SHORT EXERCISE —
Write out each of the following entries verbatim, character for character.

Raw entries:
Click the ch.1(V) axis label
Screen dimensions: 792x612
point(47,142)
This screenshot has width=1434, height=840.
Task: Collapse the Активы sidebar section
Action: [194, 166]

OUTPUT —
Click the ch.1(V) axis label
Screen dimensions: 792x612
point(47,142)
This screenshot has width=1434, height=840.
Task: Collapse the Активы sidebar section
Action: [194, 166]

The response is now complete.